EXERCISE TEXT:
************

Using high-resolution variant frequencies to empower clinical genome interpretation
Whiffin N., Minikel E., Walsh R., O’Donnell-Luria A., Karczewski K., Ing A., Barton PJR., Funke B., Cook S., MacArthur D., Ware J.
ABSTRACT Whole exome and genome sequencing have transformed the discovery of genetic variants that cause human Mendelian disease, but discriminating pathogenic from benign variants remains a daunting challenge. Rarity is recognised as a necessary, although not sufficient, criterion for pathogenicity, but frequency cutoffs used in Mendelian analysis are often arbitrary and overly lenient. Recent very large reference datasets, such as the Exome Aggregation Consortium (ExAC), provide an unprecedented opportunity to obtain robust frequency estimates even for very rare variants. Here we present a statistical framework for the frequency-based filtering of candidate disease-causing variants, accounting for disease prevalence, genetic and allelic heterogeneity, inheritance mode, penetrance, and sampling variance in reference datasets. Using the example of cardiomyopathy, we show that our approach reduces by two-thirds the number of candidate variants under consideration in the average exome, and identifies 43 variants previously reported as pathogenic that can now be reclassified. We present precomputed allele frequency cutoffs for all variants in the ExAC dataset.

************

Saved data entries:
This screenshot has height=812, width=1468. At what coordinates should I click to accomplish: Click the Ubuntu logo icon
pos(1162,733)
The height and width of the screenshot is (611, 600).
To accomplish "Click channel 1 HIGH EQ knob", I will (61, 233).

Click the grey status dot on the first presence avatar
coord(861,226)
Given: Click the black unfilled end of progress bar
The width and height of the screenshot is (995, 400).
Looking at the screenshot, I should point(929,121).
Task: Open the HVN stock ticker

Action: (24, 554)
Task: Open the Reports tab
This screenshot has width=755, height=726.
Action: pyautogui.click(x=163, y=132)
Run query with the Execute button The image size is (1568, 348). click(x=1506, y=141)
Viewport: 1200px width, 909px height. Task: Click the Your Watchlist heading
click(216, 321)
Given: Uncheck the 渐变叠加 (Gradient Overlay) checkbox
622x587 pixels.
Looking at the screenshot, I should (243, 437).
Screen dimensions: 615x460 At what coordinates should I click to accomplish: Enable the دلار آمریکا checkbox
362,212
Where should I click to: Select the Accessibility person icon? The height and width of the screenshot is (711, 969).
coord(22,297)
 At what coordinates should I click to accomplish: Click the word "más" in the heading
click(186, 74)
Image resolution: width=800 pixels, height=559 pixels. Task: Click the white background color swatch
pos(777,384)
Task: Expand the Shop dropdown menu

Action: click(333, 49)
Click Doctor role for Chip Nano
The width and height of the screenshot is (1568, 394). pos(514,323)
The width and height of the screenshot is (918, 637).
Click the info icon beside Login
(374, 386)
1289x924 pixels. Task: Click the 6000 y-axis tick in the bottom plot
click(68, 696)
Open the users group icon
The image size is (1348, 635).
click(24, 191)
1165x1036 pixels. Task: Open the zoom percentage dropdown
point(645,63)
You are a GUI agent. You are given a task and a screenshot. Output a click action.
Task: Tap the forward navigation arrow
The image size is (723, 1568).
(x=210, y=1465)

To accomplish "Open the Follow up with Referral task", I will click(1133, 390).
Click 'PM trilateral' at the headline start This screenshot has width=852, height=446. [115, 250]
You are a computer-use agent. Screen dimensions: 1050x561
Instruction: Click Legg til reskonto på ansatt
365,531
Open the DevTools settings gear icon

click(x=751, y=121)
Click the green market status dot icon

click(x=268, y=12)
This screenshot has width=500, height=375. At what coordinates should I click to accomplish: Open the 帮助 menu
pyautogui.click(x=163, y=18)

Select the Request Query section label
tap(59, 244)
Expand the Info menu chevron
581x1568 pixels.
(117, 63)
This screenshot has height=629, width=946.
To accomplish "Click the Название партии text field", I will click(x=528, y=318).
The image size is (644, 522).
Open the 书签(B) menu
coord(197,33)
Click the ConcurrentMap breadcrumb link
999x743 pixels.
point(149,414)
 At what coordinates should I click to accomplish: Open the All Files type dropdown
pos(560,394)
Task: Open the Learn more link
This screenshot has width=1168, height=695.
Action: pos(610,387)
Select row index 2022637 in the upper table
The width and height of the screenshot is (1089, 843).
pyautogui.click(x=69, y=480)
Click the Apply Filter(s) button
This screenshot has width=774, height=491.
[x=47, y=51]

************

WORK INSTRUCTION 1: In the variant frequency abstract, by how much does the approach reduce the number of candidate variants under consideration in the average exome?
WORK INSTRUCTION 2: Can you transcribe everything in the abstract from "Using high-resolution variant" down to "D., Ware J."?

WRITTEN RESPONSE 1: By two-thirds.

WRITTEN RESPONSE 2:
Using high-resolution variant frequencies to empower clinical genome interpretation
Whiffin N., Minikel E., Walsh R., O’Donnell-Luria A., Karczewski K., Ing A., Barton PJR., Funke B., Cook S., MacArthur D., Ware J.